BRASÍLIA, DF (FOLHAPRESS) - O senador Flávio Bolsonaro (PL-RJ) afirmou nesta quinta-feira (14) que omitiu seu contato com o ex-banqueiro Daniel Vorcaro, dono do Master, por causa de uma cláusula de confidencialidade no contrato a respeito do financiamento do filme "Dark Horse" ("azarão" em inglês).
A produção feita para homenagear seu pai, Jair Bolsonaro (PL), foi bancada com verba de Vorcaro, segundo relevou o site The Intercept Brasil. O ex-banqueiro chegou a pagar R$ 61 milhões para produzir o filme, e um áudio de setembro de 2025 mostra o senador do PL cobrando mais recursos de Vorcaro, a quem chama de irmão.

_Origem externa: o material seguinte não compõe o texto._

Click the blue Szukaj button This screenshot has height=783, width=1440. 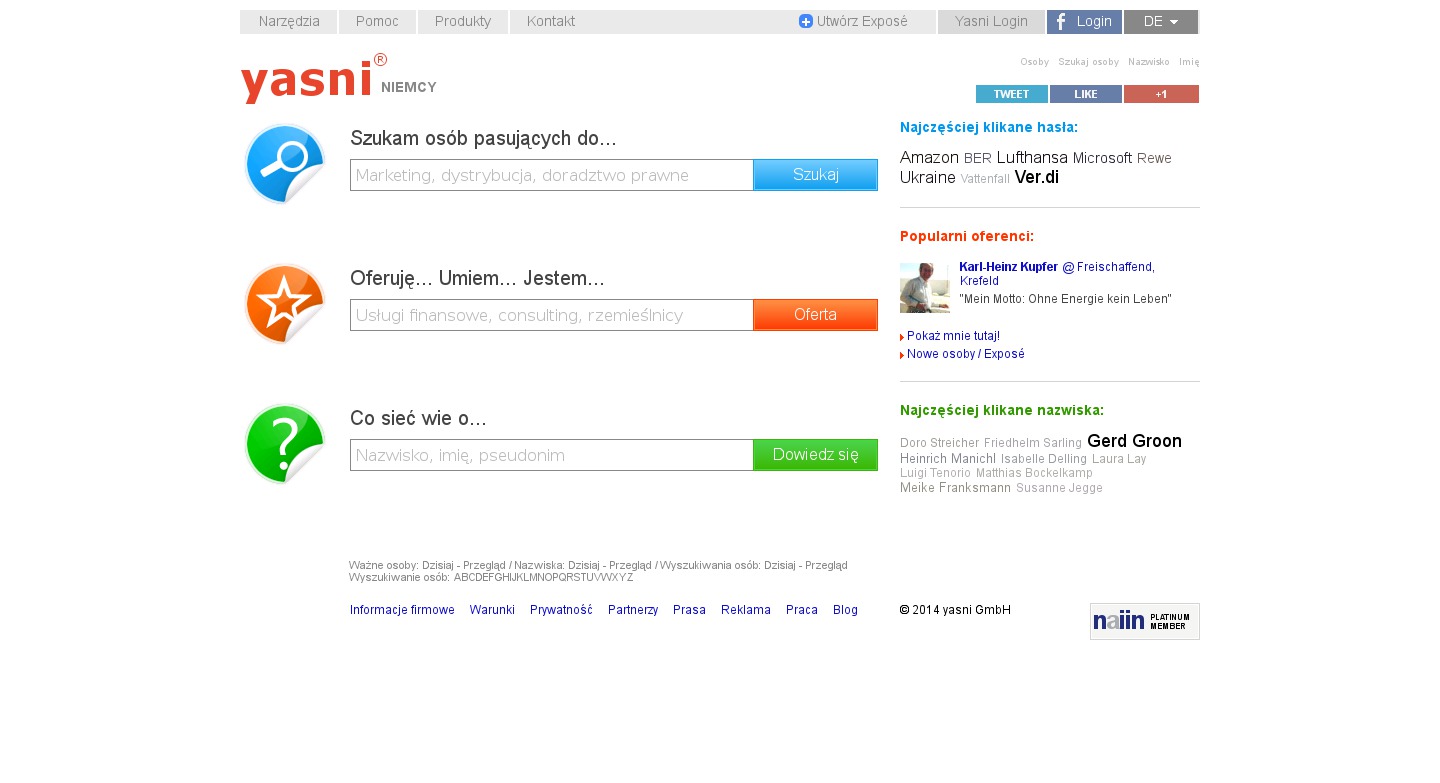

Em entrevista à Globonews, Flávio negou que parte da verba tenha sido usada para financiar despesas de seu irmão Eduardo Bolsonaro (PL) nos Estados Unidos, como suspeita a Polícia Federal.
"Quando eu falo, quando eu nego, na verdade, que eu conhecia, que eu tinha contato com ele [Vorcaro] é porque tinha uma cláusula de confidencialidade nesse contrato. Minha relação com ele era exclusivamente para o filme. Se eu falo assim 'não, eu tenho, eu conheço o Vorcaro'. A pergunta seguinte qual ia ser? 'Qual era a sua relação com ele?' Eu ia ter que falar do filme. Foi só por isso que eu me eximi", disse o senador.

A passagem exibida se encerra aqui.